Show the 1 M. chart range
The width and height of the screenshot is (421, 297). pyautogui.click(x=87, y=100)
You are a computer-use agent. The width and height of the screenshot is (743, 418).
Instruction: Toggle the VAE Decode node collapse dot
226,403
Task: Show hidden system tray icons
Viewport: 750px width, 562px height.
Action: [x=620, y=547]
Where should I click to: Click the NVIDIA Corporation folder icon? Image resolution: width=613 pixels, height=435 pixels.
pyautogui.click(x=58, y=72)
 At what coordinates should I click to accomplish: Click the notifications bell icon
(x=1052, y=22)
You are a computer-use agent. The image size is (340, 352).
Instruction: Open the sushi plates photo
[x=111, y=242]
* * * *
GIVEN EXERCISE:
Rewrite all the records above as a numbered list, one line per item, leaving out any blank lines.

ANSWER FOR THIS EXERCISE:
1. Show the 1 M. chart range
2. The width and height of the screenshot is (421, 297). pyautogui.click(x=87, y=100)
3. You are a computer-use agent. The width and height of the screenshot is (743, 418).
4. Instruction: Toggle the VAE Decode node collapse dot
5. 226,403
6. Task: Show hidden system tray icons
7. Viewport: 750px width, 562px height.
8. Action: [x=620, y=547]
9. Where should I click to: Click the NVIDIA Corporation folder icon? Image resolution: width=613 pixels, height=435 pixels.
10. pyautogui.click(x=58, y=72)
11.  At what coordinates should I click to accomplish: Click the notifications bell icon
12. (x=1052, y=22)
13. You are a computer-use agent. The image size is (340, 352).
14. Instruction: Open the sushi plates photo
15. [x=111, y=242]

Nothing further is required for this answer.